Durrell's Justine creates herself, seeks herself, debases and threatens (telepathically) with--herself. Catharine--who is actually Sade's Justine telling her own story by the name Catharine--does not go in for sin straight from the home as does her sister. She carries virtue until she is finally struck through the breast and into the heart so that the lightning rips through her, a cavity, passageway, orifice through the regions of her very life. Heart, arteries, blood and rhythm: destruction of the sex she's been subjected to--chapters upon chapters, positions upon torturing position, of deliberate, elaborated rape.

But we also get protracted treatises on why this is natural, how crime is the energy that moves us. Progress, growth, etc.

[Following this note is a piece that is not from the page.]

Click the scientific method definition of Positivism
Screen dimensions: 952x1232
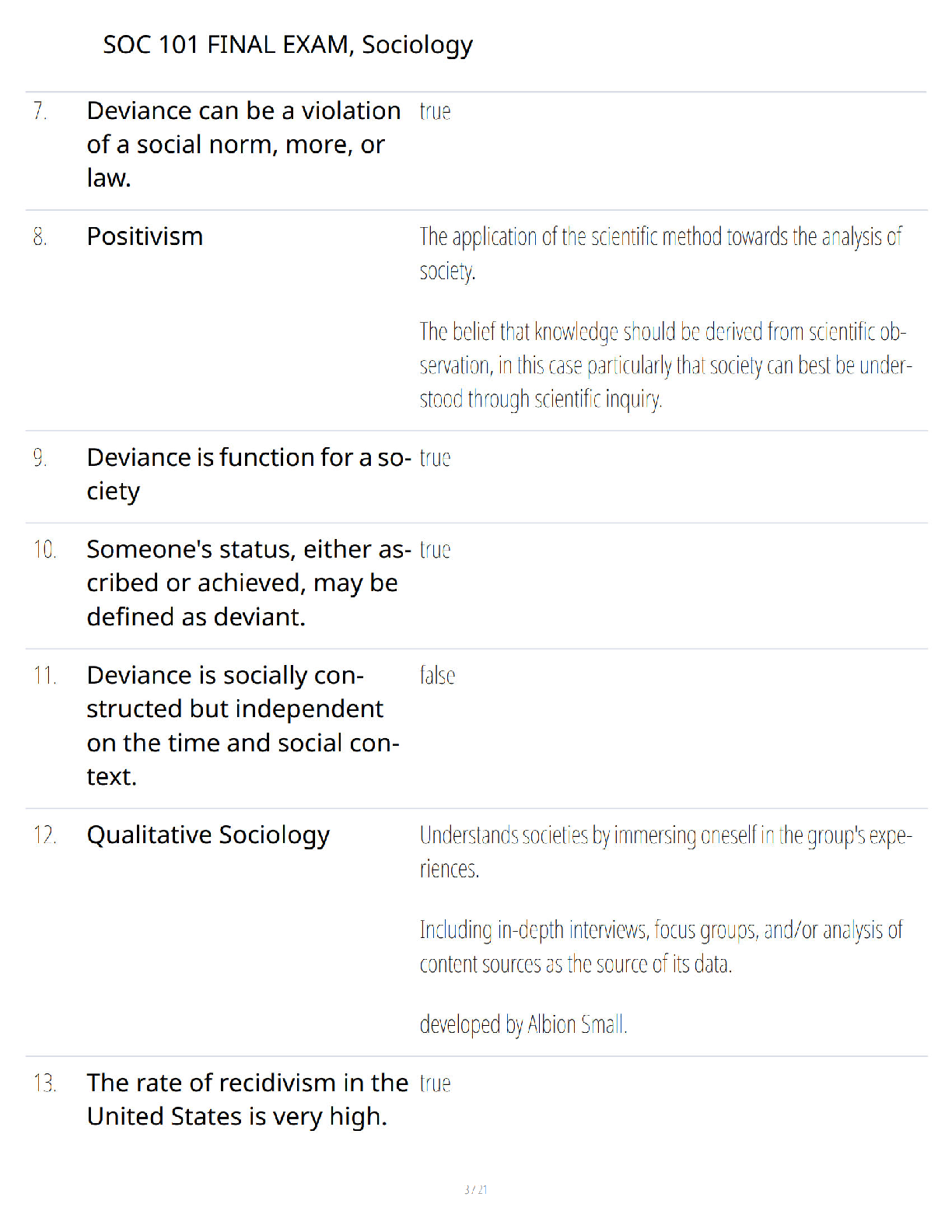click(661, 254)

And where it turns from pain to pleasure is only in the 20th century, with Durrell running through the metaphysical ways Justine is caught up in desire: though the pain is still crucial: "We use each other," she says, "like axes to cut down the ones we really love."

Saturday, April 17, 2010

formally wizened

Without error, compiling data that serves others in different spheres--this has been repeated. Water encircling a dry space seems necessary. If he picks up the sandpaper and goes to work the result will be a surface from which there's too much to choose. Argot: the bloody nose in the delayed act of surfacing. It drips, tickling. Life might still teach the alternate routes! This is passing however and in its place we see a leather belt slamming down upon the kitchen table, to cut through the cloth.